• Requirement A:
List every kind of work that the page on the Russian classics corpus says the corpus includes.
• Requirement B:
Extend the page on the Russian classics corpus with new text that follows its last sentence.
---------- Page
Портрет корпуса

Corpora

35,960 texts
26,238,321 words

historical, disambiguated, syntactically tagged

Corpora: Russian classics β

What is classics?

The corpus includes fictional, journalistic, and epistolary works, as well as business documents from the collected works of Russian classical writers.

At present, the corpus contains Russian-language texts by the following 16 authors, listed in chronological order:

Alexander Radishchev
Ivan Krylov
Vasily Zhukovsky
Alexander Griboyedov
Alexander Pushkin
Yevgeny Baratynsky
Mikhail Lermontov
Fyodor Tyutchev
Nikolai Gogol
Ivan Turgenev
Nikolai Nekrasov
Fyodor Dostoevsky
Mikhail Saltykov-Shchedrin
Leo Tolstoy
Nikolai Leskov
Anton Chekhov

The concept of a "classical author" is, of course, to some extent subjective, and is shaped by informal consensus, as well as literary scholarship, educational practices, and publishing traditions. This consensus may shift over time for various reasons. For example, Krylov’s fables had already become school classics during his lifetime, whereas Baratynsky’s poetry was only rediscovered by modernists; during the 1930s–1950s, Dostoevsky was not considered a "great writer" in the Soviet Union due to ideological reasons, and Leskov was not widely seen as a major literary figure until the final decades of the 20th century.

One informal marker of “classical” status might be the absence of a label such as “poet” or “prose writer” in the entries of the authoritative biobibliographical dictionary Russian Writers. 1800–1917, which began publication in 1989. For most of the above-listed figures, such labels are omitted — implying that the target audience is presumed to have at least a general familiarity with the works of authors like Pushkin or Shchedrin.
--------------------
---------- Dataset
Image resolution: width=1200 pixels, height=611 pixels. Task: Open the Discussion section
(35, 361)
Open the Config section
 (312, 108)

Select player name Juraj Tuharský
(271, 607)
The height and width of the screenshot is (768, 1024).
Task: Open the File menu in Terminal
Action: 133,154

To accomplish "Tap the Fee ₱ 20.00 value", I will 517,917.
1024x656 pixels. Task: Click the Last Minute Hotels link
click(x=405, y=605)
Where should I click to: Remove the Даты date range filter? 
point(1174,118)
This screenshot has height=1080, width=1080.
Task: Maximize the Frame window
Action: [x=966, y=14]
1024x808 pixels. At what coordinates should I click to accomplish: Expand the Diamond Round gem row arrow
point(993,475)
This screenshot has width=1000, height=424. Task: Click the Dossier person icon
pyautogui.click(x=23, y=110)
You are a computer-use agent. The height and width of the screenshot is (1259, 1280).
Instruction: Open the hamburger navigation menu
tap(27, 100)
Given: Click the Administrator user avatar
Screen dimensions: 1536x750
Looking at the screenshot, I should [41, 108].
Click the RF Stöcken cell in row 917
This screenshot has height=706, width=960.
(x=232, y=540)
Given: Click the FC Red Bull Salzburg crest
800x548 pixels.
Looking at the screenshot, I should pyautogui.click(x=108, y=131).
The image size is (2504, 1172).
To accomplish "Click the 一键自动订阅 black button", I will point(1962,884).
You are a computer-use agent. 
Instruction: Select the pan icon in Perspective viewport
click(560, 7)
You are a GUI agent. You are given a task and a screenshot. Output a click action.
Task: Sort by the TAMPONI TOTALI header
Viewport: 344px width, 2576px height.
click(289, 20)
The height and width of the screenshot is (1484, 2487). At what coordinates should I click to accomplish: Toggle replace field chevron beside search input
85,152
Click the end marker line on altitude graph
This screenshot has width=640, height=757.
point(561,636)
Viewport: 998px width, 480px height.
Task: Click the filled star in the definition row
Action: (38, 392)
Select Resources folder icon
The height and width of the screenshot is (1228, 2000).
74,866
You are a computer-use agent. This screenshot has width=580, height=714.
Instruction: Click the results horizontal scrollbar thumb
--------------------
• Result A:
- Fictional works
- Journalistic works
- Epistolary works
- Business documents

• Result B:
What matters for our purposes is that these authors have complete or near-complete collected works published in the 20th–21st centuries, with a focus on maximally comprehensive coverage across various genres, and the exhaustive publication of both printed and manuscript versions.

Naturally, not every creative work by a “classical” author is itself a "classic.” For instance, Nekrasov’s plays and novels, or Griboyedov’s writings other than Woe from Wit, are little known to general audiences and have not influenced literature or language on a scale comparable to widely acknowledged masterpieces. However, for the study of an author’s language and style, every line matters (see more on this below).

Corpus objectives

The "Russian Classics" corpus holds a special status within the Russian National Corpus (RNC). On the one hand, it is a historical corpus, featuring works by authors from the late 18th to the 19th century. The most recent author by birth date included is Anton Chekhov (1860), and the latest texts were written in 1910, the final year of Leo Tolstoy’s life. Naturally, the Russian language has changed since then—much of what the classics wrote may seem outdated or unclear to a modern speaker without commentary, and their language cannot be regarded as “modern (Standard) Russian” without important qualifications.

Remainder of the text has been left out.